Withdrawing one's hand to avoid injury and soothing the pain of that injury are two distinct evolutionary responses, but their molecular origins and signaling pathways have eluded scientists thus far.
Now research led by investigators at Harvard Medical School identifies the nerve-signaling pathway behind the deep, sustained pain that sets in immediately following injury. The findings also shed light on the different pathways that drive reflexive withdrawal to avoid injury and the subsequent pain-coping responses.
Clinical observations of patients with neurological damage together with past research have outlined the distinct brain regions that differentiate between the reflexive withdrawal from a skin prick, for example, and the long-lasting pain arising from tissue injury caused by the pinprick.
The new study, however, is the first one to map out how these responses arise outside the brain
The findings, based on experiments in mice, put into question the validity of current experimental approaches for assessing the efficacy of candidate pain-relief compounds.
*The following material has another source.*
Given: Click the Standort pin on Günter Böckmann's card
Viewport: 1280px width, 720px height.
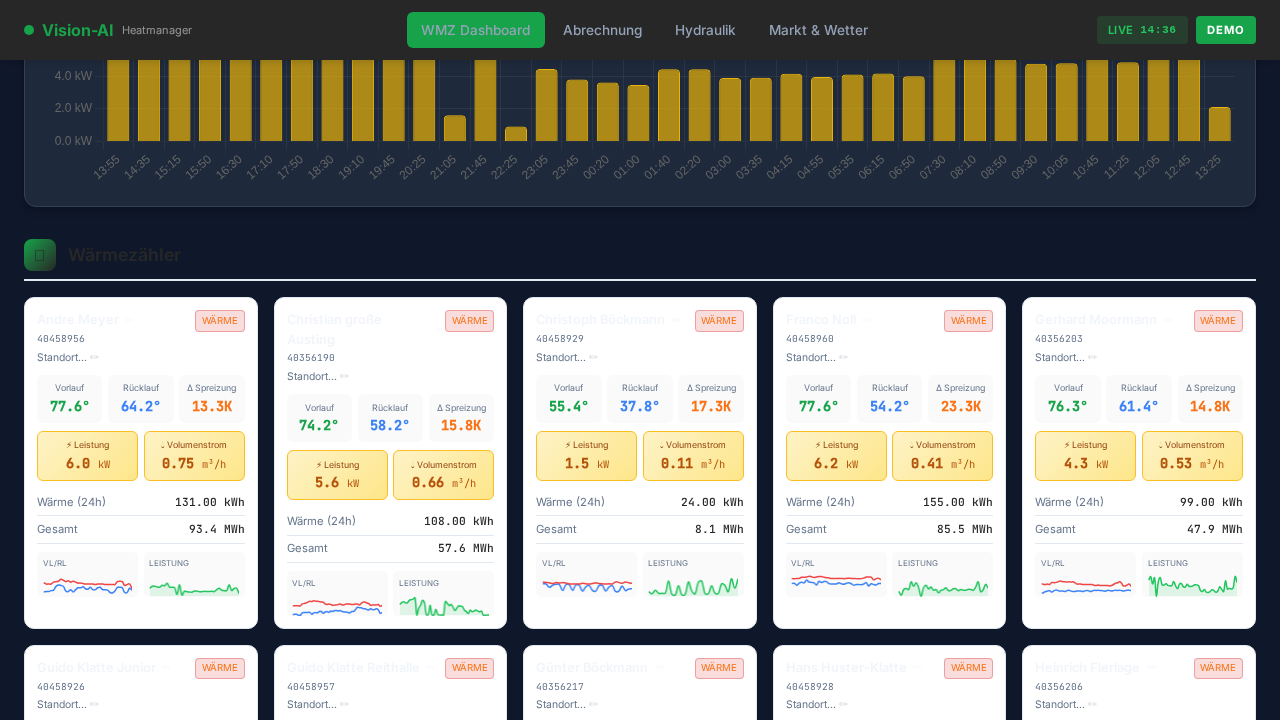Looking at the screenshot, I should click(594, 704).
Most current methods rely on measuring the initial, reflexive response that serves to avert tissue injury, rather than on measuring the lasting pain that arises from actual tissue damage, the researchers said. As a result, they said, some drug compounds that might have been successful in assuaging the sustained pain, the lasting sensation of pain that immediately follows injury, could have been dismissed as ineffective because they were assessed against the wrong outcome.
The team focused on a set of neurons called Tac1 emanating from the so-called dorsal horn, a cluster of nerves located at the lower end of the spinal cord that transmit signals between the brain and the rest of the body. The precise function of Tac1 had remained poorly understood so Ma and colleagues wanted to know whether and how these neurons were involved in the sensation of sustained pain.
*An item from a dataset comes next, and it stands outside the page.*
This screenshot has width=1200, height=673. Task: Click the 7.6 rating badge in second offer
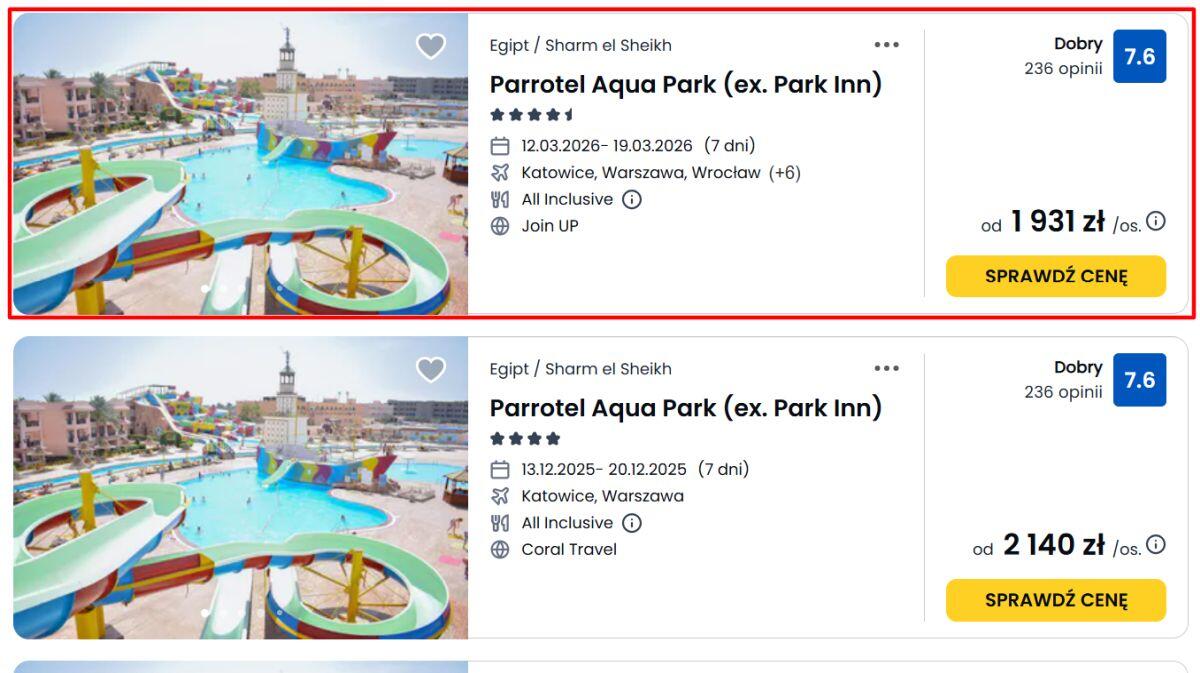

In a series of experiments, the team assessed pain response in two groups of mice, one with intact Tac1 neurons and another with chemically disabled Tac1 neurons
The results of the study affirm the presence of two lines of defense in response to injury, each controlled by separate nerve-signaling pathways. The rapid withdrawal reflex is nature's first line of defense, an escape attempt designed to avoid injury. By contrast, the secondary, pain coping response helps reduce suffering and avert widespread tissue damage as a result of the injury.